=== Begin Enclosure ===
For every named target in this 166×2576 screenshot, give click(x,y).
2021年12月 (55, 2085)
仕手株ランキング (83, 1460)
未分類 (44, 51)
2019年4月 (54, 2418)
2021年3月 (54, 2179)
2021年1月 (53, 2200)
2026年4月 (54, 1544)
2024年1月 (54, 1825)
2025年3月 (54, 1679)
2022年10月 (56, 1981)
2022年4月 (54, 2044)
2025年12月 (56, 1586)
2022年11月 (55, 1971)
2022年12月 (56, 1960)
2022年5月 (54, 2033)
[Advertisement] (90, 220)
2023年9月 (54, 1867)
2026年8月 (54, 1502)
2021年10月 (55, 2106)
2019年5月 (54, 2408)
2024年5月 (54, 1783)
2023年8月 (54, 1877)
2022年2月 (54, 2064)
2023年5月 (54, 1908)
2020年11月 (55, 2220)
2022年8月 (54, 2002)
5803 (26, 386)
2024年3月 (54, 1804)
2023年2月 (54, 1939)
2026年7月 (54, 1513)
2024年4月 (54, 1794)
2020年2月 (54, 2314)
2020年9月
=== End Enclosure ===
▶ [Task requirements]: Restate word for word the lines running from the line that holds "2019年5月 (54, 2408)" to the final line of the entries.

▶ [Response area]:
2019年5月 (54, 2408)
2024年5月 (54, 1783)
2023年8月 (54, 1877)
2022年2月 (54, 2064)
2023年5月 (54, 1908)
2020年11月 (55, 2220)
2022年8月 (54, 2002)
5803 (26, 386)
2024年3月 (54, 1804)
2023年2月 (54, 1939)
2026年7月 (54, 1513)
2024年4月 (54, 1794)
2020年2月 (54, 2314)
2020年9月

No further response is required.